**PROMPT**
Rewrite the lines starting with the line containing "Click the corner cell right of filter field" and going on through the end of the lines, swapping "filter field" for "search field" and keeping everything else unchanged. Leave the pictures out of your answer.

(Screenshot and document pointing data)
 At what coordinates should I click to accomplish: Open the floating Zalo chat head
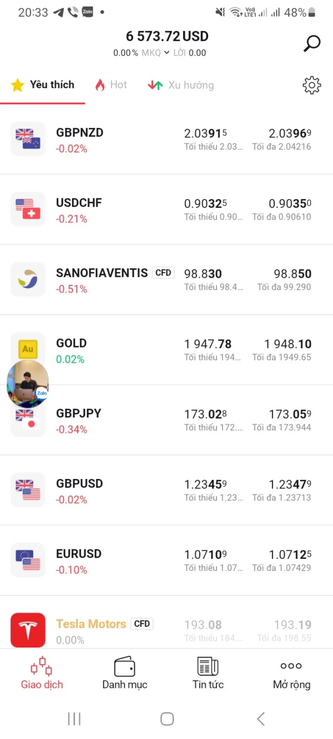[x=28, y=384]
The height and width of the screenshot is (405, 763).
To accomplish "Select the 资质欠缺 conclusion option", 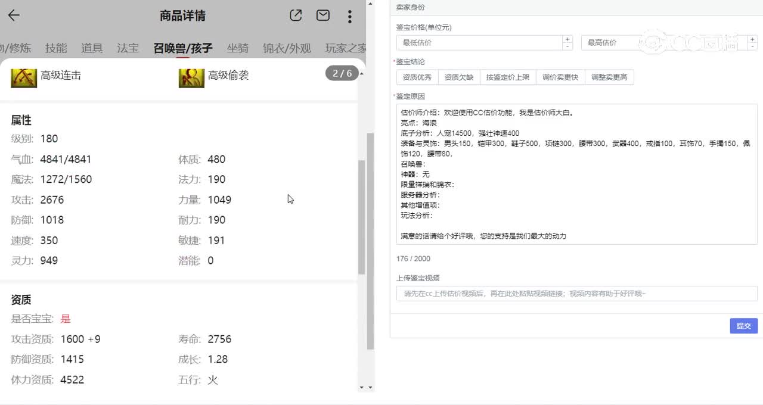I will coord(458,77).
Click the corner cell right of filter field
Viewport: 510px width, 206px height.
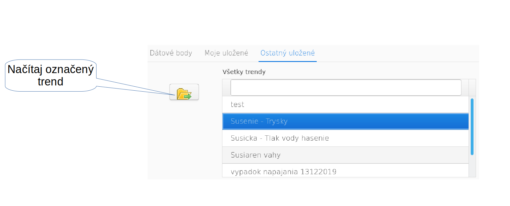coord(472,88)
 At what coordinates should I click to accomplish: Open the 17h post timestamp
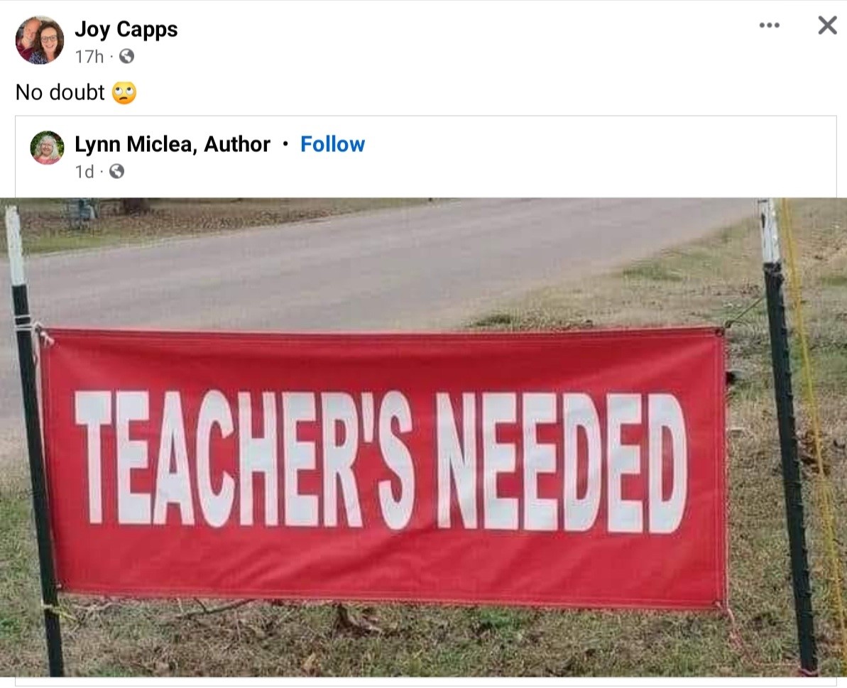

**OUTPUT FOR THIS EXERCISE**
Click the corner cell right of search field
Viewport: 510px width, 206px height.
coord(472,88)
 At what coordinates should I click to accomplish: Open the 17h post timestamp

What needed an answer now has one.